Python highly optimized implementation of Clustering by fast search and find of density peaks(2014)
Its main idea is to find the density (rho) and the minimum realtive distance (delta) of all the isntances. Plotting delta as a function of rho, the plot's outliers are the centroids. Each point is assigned to the centroid of it's nearest neighbour, starting from the points with highest density.
It is well known for requiring almost no hyperparameter optimization, while being time-effiecient and robust in retriving clusters of any shape. However, most of the implementations in python are very slow because they just copy-paste the original MATLAB code of the authors. The fastest require cython.
This implementation requires only numpy and matplotlib, but it performes better than other implementations based on cython. In general, its permormances are more or less similar to sklearn's standard K-Means – expecially with not very large datasets.
Simply add the fastdensitypeaks.py script in yuor project folder. Then you can import the algorithm as a standard sklearn class:
from fastdensitypeaks import FastDensityPeaks
from sklearn.datasets import make_moons
x, _ = make_moons(n_samples=2000, noise=0.15, random_state=0)
# Using fit_predict
fdp = FastDensityPeaks(verbose=True, autoassign=True)
labels = fdp.fit_predict(x)
# Using fit
fdp.fit(X)
labels = fdp.labels_
# Using manual assignation
fdp.decision_graph(80, 1.5)
In the standard implementation of the algorithm, the user is required to indicate to the algorithm the cenroids in the rho/delta decision graph. Here this is done using the decision_graph method. Additionaly, with autoassign=True the algorithm find them authomatically.

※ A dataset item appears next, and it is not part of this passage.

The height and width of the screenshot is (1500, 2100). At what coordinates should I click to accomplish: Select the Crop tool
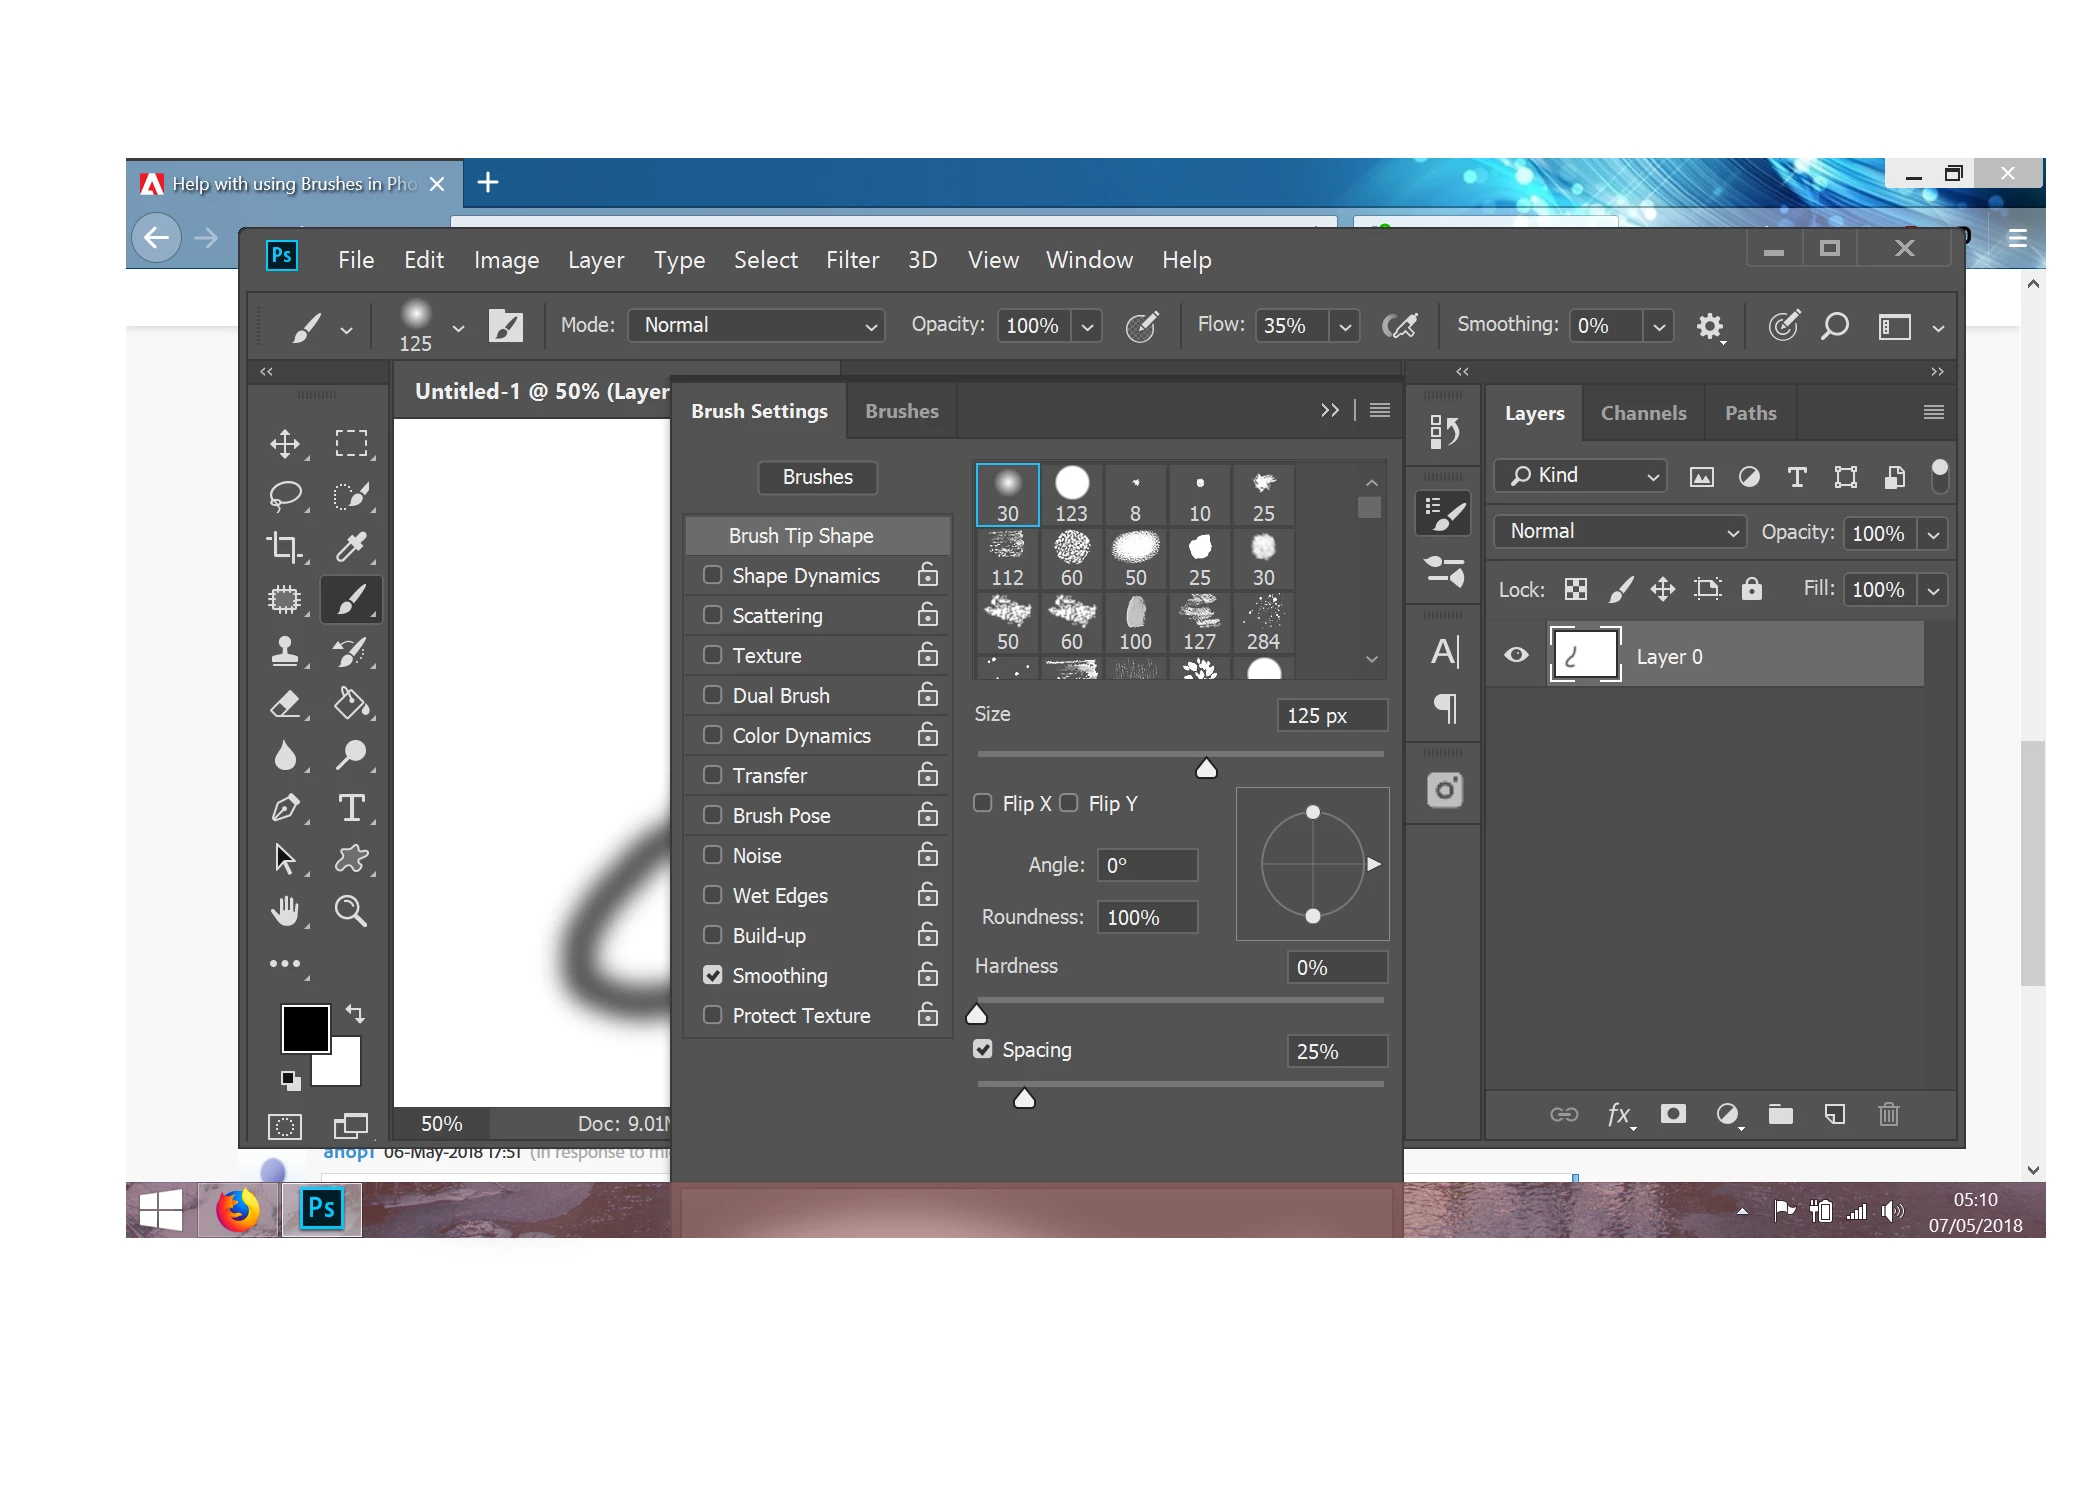pos(285,547)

Refer to the real_datasets and toy_datasets.ipynb for real_datasets.ipynb notebooks for more details
- With verbose=True the decision graph (delta as function of rho) is authomatically displayed during the fit
- With autoassign=True the algorithm retrieves automatically the centroids. This method is a my addition to the original algorithm and it simply retrieves the outliers of the rho/delta decision graph using the z_scores of delta. It's euristich and sometimes can fail.
- The fraction parameter (in the fit method) it is used to retrieve authomatically the cutoff parameter dc. Basically, if we set it to 0.02, the cutoff will be defined so that the average number of neighbours will be the 2% of the data
- The fit_predict method returns the labels of the clusters (authomatically uses the autoassign function)
- Since the algorithm is performed one shot on all the data, a predict method doesn't make sense in this case
- The get_halo function returns the labels with an additional label (-1) for the points that could be referred as noise
Folders:
- datasets:
- toy and real: contain the csvs of the datasets tested in the experiments
- datasets.py: contains the function to load and preprocess the real datasets
- results: contains the tables and the plots produced in the experiments
Python files:
- fastdensitypeak.py: contains the class FastDensityPeaks, that is the implementation of the algorithm in the scikit-learn fashion
Notebooks:
- toy_datasets.ipynb: contains the experiments with the simple little datasets
- real_datasets.ipynb: contains the experiments with the three real datasets
Other:
- requirements.txt: contains the names of the packages required to run algorithm (for running the notebooks scikit-learn and pandas are also required)